-- SHORT TASK --
Render the records from the very beginning through the line that contains "click(x=78, y=150)", inclusive, as a JSON list of strings with one string per line and no blank lines.

>> BEGIN RECORDS SHOWN

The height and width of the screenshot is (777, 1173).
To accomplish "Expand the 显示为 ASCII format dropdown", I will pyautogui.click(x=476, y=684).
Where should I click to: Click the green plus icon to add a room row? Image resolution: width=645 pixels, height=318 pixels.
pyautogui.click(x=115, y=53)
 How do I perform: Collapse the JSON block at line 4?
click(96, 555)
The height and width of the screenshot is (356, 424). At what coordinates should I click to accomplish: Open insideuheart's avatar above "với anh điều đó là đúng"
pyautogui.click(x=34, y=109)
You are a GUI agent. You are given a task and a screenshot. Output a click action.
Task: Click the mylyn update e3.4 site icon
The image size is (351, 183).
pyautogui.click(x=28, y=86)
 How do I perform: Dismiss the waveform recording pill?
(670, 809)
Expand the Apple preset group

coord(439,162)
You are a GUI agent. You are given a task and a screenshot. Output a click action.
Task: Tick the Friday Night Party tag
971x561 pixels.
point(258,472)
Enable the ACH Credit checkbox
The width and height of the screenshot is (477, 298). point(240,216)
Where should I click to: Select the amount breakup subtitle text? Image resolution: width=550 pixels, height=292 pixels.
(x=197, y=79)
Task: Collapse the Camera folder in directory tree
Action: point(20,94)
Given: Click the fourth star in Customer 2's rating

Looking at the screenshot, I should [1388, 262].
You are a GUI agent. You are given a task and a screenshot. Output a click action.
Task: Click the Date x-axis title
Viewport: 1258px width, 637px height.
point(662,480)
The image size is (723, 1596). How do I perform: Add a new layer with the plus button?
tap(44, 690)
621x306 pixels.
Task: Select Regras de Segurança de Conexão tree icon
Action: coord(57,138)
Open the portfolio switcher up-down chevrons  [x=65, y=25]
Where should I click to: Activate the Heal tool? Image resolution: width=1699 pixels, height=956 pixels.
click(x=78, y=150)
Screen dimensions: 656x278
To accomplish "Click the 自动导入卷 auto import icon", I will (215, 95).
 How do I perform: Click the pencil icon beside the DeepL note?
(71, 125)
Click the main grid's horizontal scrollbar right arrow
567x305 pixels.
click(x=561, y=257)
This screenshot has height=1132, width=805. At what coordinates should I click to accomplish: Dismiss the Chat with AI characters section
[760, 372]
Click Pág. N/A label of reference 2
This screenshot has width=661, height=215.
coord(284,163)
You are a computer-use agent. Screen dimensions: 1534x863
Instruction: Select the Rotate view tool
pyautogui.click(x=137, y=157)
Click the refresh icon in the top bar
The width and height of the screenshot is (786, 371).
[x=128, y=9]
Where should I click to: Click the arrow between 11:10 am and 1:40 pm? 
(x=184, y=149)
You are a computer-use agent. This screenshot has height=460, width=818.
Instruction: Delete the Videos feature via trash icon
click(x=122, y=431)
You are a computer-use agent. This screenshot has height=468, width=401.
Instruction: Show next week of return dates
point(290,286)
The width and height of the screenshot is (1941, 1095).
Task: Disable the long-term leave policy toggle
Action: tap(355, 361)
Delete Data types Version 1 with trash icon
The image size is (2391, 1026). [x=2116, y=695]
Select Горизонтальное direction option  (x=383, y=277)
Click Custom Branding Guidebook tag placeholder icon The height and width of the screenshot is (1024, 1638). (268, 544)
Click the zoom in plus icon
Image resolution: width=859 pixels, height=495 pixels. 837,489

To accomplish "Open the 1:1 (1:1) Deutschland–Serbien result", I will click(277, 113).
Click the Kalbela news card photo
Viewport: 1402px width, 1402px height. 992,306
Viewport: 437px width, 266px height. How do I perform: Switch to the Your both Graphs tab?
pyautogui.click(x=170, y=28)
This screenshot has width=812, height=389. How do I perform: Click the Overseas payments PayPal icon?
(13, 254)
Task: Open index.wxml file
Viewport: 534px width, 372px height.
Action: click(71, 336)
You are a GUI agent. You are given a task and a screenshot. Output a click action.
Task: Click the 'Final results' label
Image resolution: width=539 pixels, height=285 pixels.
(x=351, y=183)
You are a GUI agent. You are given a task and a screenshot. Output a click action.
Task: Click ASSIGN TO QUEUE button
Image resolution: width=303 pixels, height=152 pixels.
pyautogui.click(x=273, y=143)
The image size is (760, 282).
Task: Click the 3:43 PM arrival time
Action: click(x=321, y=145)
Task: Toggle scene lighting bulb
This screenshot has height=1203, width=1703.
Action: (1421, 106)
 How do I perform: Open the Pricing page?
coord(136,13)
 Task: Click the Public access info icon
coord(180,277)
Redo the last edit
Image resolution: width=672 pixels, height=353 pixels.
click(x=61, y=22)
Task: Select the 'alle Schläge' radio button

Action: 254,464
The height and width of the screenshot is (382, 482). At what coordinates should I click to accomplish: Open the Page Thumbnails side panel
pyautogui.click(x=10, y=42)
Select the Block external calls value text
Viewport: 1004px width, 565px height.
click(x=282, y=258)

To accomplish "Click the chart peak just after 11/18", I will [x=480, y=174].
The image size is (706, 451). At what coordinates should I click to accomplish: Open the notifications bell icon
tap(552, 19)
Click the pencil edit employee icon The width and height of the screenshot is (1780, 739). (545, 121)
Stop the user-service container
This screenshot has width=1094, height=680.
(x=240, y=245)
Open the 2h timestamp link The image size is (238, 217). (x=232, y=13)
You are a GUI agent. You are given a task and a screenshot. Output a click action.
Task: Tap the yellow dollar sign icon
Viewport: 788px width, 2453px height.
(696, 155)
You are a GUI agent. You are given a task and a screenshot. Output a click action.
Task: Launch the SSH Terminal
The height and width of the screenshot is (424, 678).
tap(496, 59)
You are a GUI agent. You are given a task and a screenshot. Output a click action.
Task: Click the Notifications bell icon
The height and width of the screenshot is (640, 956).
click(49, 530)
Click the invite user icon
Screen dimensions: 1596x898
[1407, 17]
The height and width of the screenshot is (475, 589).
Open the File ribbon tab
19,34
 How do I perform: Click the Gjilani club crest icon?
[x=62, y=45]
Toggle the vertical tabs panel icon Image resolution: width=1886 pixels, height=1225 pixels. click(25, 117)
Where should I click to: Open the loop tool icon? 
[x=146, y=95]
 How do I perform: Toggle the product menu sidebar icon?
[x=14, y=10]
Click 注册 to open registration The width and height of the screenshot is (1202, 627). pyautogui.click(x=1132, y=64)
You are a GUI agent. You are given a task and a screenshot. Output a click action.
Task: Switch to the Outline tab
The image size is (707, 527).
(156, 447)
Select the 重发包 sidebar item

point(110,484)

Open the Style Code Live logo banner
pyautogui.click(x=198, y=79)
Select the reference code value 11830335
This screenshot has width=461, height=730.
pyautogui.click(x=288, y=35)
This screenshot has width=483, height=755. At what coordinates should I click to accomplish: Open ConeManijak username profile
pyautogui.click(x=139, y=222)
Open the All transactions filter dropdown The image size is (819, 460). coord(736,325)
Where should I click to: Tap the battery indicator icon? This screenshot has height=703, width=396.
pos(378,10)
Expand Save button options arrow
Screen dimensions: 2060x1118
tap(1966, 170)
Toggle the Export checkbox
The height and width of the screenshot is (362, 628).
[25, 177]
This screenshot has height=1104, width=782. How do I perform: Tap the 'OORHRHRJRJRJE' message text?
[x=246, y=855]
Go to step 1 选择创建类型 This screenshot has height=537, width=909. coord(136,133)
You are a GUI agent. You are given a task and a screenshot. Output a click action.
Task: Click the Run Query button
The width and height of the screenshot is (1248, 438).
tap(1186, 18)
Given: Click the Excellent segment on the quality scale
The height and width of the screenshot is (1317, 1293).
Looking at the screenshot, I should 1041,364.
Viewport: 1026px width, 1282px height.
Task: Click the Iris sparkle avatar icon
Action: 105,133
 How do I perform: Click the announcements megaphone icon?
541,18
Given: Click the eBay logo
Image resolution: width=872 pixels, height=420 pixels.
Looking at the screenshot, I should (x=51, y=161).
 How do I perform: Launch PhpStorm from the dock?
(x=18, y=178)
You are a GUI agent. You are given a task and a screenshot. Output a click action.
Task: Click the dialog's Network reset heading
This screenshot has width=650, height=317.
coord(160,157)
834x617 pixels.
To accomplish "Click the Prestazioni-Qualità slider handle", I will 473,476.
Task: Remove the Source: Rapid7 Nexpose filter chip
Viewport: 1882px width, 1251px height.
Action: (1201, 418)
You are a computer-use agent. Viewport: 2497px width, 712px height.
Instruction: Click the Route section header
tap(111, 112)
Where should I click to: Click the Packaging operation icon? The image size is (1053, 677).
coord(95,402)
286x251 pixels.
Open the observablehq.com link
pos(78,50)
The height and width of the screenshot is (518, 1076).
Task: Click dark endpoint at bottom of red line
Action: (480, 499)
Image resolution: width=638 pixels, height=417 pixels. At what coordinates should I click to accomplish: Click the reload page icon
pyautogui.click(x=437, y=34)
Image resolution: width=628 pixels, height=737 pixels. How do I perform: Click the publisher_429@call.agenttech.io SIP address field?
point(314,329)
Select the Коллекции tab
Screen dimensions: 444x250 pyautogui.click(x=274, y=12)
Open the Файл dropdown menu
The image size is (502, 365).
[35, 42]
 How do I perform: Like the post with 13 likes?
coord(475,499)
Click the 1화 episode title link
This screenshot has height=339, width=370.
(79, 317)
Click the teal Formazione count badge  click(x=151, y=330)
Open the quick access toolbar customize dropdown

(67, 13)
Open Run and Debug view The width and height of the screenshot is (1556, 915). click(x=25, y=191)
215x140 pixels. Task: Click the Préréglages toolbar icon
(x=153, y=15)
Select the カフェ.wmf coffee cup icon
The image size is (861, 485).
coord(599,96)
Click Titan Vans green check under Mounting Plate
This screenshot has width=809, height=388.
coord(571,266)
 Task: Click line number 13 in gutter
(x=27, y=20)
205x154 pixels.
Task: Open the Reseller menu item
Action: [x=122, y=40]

>> END RECORDS SHOWN

-- EXERCISE SOLUTION --
[
  "The height and width of the screenshot is (777, 1173).",
  "To accomplish \"Expand the 显示为 ASCII format dropdown\", I will pyautogui.click(x=476, y=684).",
  "Where should I click to: Click the green plus icon to add a room row? Image resolution: width=645 pixels, height=318 pixels.",
  "pyautogui.click(x=115, y=53)",
  " How do I perform: Collapse the JSON block at line 4?",
  "click(96, 555)",
  "The height and width of the screenshot is (356, 424). At what coordinates should I click to accomplish: Open insideuheart's avatar above \"với anh điều đó là đúng\"",
  "pyautogui.click(x=34, y=109)",
  "You are a GUI agent. You are given a task and a screenshot. Output a click action.",
  "Task: Click the mylyn update e3.4 site icon",
  "The image size is (351, 183).",
  "pyautogui.click(x=28, y=86)",
  " How do I perform: Dismiss the waveform recording pill?",
  "(670, 809)",
  "Expand the Apple preset group",
  "coord(439,162)",
  "You are a GUI agent. You are given a task and a screenshot. Output a click action.",
  "Task: Tick the Friday Night Party tag",
  "971x561 pixels.",
  "point(258,472)",
  "Enable the ACH Credit checkbox",
  "The width and height of the screenshot is (477, 298). point(240,216)",
  "Where should I click to: Select the amount breakup subtitle text? Image resolution: width=550 pixels, height=292 pixels.",
  "(x=197, y=79)",
  "Task: Collapse the Camera folder in directory tree",
  "Action: point(20,94)",
  "Given: Click the fourth star in Customer 2's rating",
  "Looking at the screenshot, I should [1388, 262].",
  "You are a GUI agent. You are given a task and a screenshot. Output a click action.",
  "Task: Click the Date x-axis title",
  "Viewport: 1258px width, 637px height.",
  "point(662,480)",
  "The image size is (723, 1596). How do I perform: Add a new layer with the plus button?",
  "tap(44, 690)",
  "621x306 pixels.",
  "Task: Select Regras de Segurança de Conexão tree icon",
  "Action: coord(57,138)",
  "Open the portfolio switcher up-down chevrons  [x=65, y=25]",
  "Where should I click to: Activate the Heal tool? Image resolution: width=1699 pixels, height=956 pixels.",
  "click(x=78, y=150)"
]